To solve this problem, we need to use the Ideal Gas Law (PV = nRT) and the balanced chemical equation for the process: N2 + 3H2 → 2NH3. According to this equation, the mole ratio between N2 and NH3 is 1:2. This means that for every 1 mole (or in this case, 24.9 L) of N2 reacted, 2 moles (or 49.8 L, because we assume standard temperature and pressure where 1 mole = 22.4 L) of NH3 are produced.

To find the mass of this NH3, we first need to find the number of moles.
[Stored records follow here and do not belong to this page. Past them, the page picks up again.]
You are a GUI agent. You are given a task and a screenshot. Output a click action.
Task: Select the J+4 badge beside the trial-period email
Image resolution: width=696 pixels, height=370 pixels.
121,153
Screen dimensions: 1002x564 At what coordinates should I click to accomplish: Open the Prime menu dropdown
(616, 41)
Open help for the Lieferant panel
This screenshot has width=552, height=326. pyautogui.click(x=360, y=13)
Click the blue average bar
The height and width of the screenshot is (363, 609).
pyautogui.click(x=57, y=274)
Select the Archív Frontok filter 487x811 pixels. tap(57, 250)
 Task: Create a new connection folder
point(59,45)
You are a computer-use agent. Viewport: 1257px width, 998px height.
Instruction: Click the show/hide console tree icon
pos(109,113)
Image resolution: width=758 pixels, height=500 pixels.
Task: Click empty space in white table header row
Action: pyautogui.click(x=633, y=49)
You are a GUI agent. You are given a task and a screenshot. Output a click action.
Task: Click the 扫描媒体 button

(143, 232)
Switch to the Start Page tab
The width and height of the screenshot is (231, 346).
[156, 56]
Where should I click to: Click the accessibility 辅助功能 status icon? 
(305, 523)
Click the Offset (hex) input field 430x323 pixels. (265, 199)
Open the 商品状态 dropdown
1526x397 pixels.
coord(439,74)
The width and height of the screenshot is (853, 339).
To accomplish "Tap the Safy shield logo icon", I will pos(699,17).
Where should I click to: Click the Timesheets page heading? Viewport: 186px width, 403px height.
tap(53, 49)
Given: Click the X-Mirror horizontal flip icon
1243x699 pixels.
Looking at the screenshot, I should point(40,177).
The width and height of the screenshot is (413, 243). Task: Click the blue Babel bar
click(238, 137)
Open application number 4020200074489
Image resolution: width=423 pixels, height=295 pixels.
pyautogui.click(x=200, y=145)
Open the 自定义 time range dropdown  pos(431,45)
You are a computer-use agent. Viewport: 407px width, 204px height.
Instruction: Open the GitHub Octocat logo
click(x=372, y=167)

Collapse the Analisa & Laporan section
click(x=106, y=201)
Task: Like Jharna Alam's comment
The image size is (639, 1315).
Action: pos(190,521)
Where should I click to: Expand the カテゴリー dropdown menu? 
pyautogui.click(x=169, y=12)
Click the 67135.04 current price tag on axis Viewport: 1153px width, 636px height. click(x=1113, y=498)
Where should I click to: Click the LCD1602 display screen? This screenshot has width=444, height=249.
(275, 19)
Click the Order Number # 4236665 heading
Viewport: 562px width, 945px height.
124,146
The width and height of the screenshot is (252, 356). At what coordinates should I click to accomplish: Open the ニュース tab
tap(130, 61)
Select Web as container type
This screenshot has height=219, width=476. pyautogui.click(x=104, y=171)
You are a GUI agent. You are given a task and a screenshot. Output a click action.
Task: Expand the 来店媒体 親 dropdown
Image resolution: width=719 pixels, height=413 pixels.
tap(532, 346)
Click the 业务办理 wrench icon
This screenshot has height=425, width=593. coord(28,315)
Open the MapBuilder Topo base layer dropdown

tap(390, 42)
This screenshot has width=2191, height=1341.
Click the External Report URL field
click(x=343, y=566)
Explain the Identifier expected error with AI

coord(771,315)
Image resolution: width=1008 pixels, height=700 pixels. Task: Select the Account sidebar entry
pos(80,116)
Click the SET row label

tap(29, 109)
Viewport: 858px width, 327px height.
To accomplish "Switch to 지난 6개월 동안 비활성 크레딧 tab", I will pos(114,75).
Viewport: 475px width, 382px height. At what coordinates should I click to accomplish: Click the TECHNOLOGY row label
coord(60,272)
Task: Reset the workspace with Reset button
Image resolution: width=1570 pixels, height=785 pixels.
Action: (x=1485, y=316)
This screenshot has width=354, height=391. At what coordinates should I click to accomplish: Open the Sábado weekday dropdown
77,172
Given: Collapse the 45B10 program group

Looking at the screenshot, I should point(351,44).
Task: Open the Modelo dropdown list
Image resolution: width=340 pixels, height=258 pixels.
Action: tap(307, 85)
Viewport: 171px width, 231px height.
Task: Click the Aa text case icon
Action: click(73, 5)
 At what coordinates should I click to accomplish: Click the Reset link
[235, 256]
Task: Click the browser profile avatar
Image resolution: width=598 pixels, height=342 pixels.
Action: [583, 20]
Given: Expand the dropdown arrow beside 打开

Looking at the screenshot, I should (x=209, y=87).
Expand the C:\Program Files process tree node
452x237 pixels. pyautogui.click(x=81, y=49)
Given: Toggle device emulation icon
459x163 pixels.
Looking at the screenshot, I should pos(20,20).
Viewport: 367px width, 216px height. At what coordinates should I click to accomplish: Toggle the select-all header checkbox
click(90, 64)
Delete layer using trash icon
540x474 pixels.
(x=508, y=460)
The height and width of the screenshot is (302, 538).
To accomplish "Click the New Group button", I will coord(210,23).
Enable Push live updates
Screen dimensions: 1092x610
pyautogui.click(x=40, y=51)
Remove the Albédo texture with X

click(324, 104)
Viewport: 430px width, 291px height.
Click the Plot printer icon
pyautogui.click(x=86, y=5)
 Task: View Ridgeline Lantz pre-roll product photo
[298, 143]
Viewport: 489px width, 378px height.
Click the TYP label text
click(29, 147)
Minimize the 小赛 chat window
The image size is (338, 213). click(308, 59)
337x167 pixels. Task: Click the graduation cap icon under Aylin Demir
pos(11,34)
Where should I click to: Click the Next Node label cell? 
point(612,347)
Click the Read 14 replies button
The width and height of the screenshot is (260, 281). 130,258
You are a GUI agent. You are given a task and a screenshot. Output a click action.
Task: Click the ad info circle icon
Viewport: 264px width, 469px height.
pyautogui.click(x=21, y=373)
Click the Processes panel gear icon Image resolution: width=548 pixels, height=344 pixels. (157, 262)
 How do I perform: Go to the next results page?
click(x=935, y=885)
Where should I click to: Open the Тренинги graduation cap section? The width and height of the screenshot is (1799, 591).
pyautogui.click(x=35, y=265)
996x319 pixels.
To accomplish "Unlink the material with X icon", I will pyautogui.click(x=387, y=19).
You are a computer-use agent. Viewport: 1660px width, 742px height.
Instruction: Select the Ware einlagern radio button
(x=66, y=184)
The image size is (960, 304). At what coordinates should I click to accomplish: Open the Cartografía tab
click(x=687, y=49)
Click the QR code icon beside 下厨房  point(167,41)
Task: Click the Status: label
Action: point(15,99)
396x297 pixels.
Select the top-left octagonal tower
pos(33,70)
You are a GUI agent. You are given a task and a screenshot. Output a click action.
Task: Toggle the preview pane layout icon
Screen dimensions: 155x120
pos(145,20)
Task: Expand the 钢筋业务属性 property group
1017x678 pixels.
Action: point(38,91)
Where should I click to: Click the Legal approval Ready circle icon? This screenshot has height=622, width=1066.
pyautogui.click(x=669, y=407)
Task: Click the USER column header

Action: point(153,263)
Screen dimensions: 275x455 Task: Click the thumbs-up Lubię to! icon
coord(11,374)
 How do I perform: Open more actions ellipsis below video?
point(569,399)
Using the Ideal Gas Law, we can calculate the number of moles as n = PV/RT. Given P = 97.8 kPa, V = 49.8 L, R = 8.31 (kPa L)/(K mol), and T = 23.7°C + 273.15 = 296.85 K, we find n ≈ 2.02 moles of NH3.

Finally, the molar mass of NH3 is approximately 17 g/mol, so the mass of the produced NH3 can be calculated as 2.02 moles * 17 g/mol ≈ 34.34 grams.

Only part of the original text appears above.